Use creams or marshmallows at lower percentage to smoothen a mix.

Reactions: Like 5 | Agree 1


----------



## rogue zombie (14/11/18)

Also, if you move the VG percentage to 60 or 70% it will smoothen out the mix anyway.

Reactions: Like 5


----------



## ivc_mixer (14/11/18)

Also, Butterscotch is quite sweet on its own, so maybe lower your sweetener to about 0.5%, especially if you're using CAP Super Sweet. So based on this and the above feedback, maybe look at the following (not sure which coffee you're using so throwing a number here):
Coffee 8%
Bavarian Cream 2% (maybe 3%)
Butterscotch 3%
Sweetener 0.5%
(optional) Marshmallow 0.5%

@Hooked is quite the coffee fanatic and may be able to suggest a good recipe though.

Reactions: Like 3 | Agree 3


----------



## Hooked (14/11/18)

ivc_mixer said:


> Also, Butterscotch is quite sweet on its own, so maybe lower your sweetener to about 0.5%, especially if you're using CAP Super Sweet. So based on this and the above feedback, maybe look at the following (not sure which coffee you're using so throwing a number here):
> Coffee 8%
> Bavarian Cream 2% (maybe 3%)
> Butterscotch 3%
> ...



Coffee fanatic I am; DIYer I'm not, but thanks for mentioning me anyway @ivc_mixer !

Reactions: Like 4


----------



## AJsmit (14/11/18)

rogue zombie said:


> Agreed. Smooth is a flavour killer.
> 
> Use creams or marshmallows at lower percentage to smoothen a mix.



Thanks mate. How does the %'s look to you though?

Reactions: Like 2


----------



## RichJB (14/11/18)

What brand of concentrates are you using?

Reactions: Like 2


----------



## AJsmit (14/11/18)

RichJB said:


> What brand of concentrates are you using?



TFA

Reactions: Like 2


----------



## RichJB (14/11/18)

OK, thanks. And it's your own recipe or one you found online? Either way, when working with a recipe that is untried or flavours you don't know well, it's a good idea to use alltheflavors.com as a reference. The ATF Flavor page on TFA Coffee informs that it is used in 36 recipes at an average of 2.7%. That is not to say that you should use it at 2.7% or that it won't work at other percentages. But when you are using it at 10%, almost four times the concentration that other mixers are using, it should raise some red flags that the flavour won't work optimally when it's so high.

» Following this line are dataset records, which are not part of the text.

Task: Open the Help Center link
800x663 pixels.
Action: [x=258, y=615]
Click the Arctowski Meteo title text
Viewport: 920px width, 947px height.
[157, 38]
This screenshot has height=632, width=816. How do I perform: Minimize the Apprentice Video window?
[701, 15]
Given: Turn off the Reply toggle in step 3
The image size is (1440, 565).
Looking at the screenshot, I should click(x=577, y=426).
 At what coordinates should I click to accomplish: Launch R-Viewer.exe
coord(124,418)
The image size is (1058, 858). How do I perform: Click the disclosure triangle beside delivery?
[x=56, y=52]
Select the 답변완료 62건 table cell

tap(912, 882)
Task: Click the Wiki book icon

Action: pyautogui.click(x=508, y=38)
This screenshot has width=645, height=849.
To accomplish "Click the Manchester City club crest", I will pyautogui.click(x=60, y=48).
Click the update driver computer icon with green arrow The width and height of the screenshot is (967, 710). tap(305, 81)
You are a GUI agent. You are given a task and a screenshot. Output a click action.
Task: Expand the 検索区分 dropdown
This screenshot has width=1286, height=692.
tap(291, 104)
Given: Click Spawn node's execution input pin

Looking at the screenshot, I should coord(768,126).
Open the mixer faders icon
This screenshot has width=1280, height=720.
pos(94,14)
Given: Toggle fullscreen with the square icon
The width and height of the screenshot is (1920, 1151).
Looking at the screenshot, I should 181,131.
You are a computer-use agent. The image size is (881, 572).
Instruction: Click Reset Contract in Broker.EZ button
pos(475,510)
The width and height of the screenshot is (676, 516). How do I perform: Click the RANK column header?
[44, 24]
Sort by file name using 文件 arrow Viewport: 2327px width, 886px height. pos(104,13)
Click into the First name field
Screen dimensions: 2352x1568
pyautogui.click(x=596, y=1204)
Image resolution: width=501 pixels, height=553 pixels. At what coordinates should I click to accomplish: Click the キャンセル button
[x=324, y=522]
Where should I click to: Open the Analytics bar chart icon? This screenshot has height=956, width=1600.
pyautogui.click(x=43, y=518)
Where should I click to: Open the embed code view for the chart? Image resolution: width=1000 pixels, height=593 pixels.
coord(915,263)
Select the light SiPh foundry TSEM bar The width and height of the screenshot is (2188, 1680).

Similarly, the ATF page on TFA Bav Cream lists average use at around 2.2%. At 5%, you're more than double the average. Again, going up to 5% isn't necessarily a fatal flaw but, unless it's done for a specific reason, it's likely to be less than optimal.

I don't know TFA Coffee but if I had to concoct a basic caramel-ish creamy coffee with the ingredients you're using, I'd probably shoot for:
TFA Coffee 3.5%
TFA Bavarian Cream 2%
TFA Butterscotch 2%
TFA Sweetener 1%. This is palate dependent. 2% would be too sickly sweet for me, especially with Bav and Butterscotch already in the mix. But 2% may well be fine for you.

The addition of Smooth to the recipe is an admission that the mix is too sharp, in the hope that Smooth will reduce the sharpness. To me, that's the long way around. The better option is to reduce the percentages.

The percentages I'm suggesting won't be spot on, I don't know the TFA Coffee top note so it's hard to guess. The final balance may need more or less coffee, more or less cream, more or less butterscotch. Or a different coffee, cream and/or butterscotch. But I think it will be closer to something that you can tweak to your palate than the recipe you have currently. My sense is that using TFA Coffee at 4x the average % is already breaking the recipe. Over-flavouring generally leads to either chemical sharpness or muting, neither of which is easy to solve. A bit of muting goes with the territory when using creams but it can be controlled by using only as much as it needs. In DIY, less is often more.

Reactions: Like 7 | Informative 4


----------



## Rude Rudi (14/11/18)

Whatever @RichJB said
.
However - may I caution that if this is your first mix, and coffee at that, PLEASE, for the love of (insert religious deity here) DO NOT USE TFA COFFEE!!
Coffee is extremely difficult to mix with purely because 90% of the concentrates, including TFA, are shite. They taste worse than ass and will put you off for life!!

I would suggest you get VT Arabica Coffee to start with at about 2%.

Reactions: Like 6 | Agree 4 | Informative 2


----------



## AJsmit (14/11/18)

Thanks Bud, this is golden!! I suppose most go through a testing face where they have to learn the ins-and-outs.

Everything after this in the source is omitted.